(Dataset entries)
━━━━━━━━━━━━━━━━━━━━━━━━━━━━━━

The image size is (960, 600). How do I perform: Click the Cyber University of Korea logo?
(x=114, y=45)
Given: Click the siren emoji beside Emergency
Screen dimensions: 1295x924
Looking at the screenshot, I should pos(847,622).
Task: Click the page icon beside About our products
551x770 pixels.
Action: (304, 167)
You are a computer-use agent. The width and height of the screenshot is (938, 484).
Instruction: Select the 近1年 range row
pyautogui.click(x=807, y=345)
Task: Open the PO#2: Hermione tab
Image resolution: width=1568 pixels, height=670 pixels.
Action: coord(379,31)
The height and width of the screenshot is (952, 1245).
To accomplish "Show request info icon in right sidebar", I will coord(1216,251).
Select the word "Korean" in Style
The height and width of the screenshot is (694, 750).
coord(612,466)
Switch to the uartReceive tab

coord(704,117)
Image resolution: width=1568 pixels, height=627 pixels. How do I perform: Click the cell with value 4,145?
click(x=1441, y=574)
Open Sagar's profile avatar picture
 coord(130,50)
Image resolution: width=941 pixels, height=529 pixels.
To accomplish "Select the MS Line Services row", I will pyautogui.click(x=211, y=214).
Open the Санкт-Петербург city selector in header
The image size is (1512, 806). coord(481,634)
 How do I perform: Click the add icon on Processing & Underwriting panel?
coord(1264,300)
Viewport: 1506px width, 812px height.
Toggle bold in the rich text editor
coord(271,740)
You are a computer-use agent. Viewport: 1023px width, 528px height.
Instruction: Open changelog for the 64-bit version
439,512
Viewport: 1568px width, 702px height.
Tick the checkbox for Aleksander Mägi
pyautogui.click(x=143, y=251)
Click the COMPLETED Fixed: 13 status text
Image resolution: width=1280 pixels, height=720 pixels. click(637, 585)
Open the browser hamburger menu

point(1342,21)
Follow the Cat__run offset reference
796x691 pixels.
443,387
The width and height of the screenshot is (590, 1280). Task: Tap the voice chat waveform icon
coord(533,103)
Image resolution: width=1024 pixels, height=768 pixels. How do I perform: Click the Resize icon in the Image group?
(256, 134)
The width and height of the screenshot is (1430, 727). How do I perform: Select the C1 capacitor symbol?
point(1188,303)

━━━━━━━━━━━━━━━━━━━━━━━━━━━━━━

Show every line above in which the word "Viewport" is found.

Viewport: 1506px width, 812px height.
You are a computer-use agent. Viewport: 1023px width, 528px height.
Viewport: 1568px width, 702px height.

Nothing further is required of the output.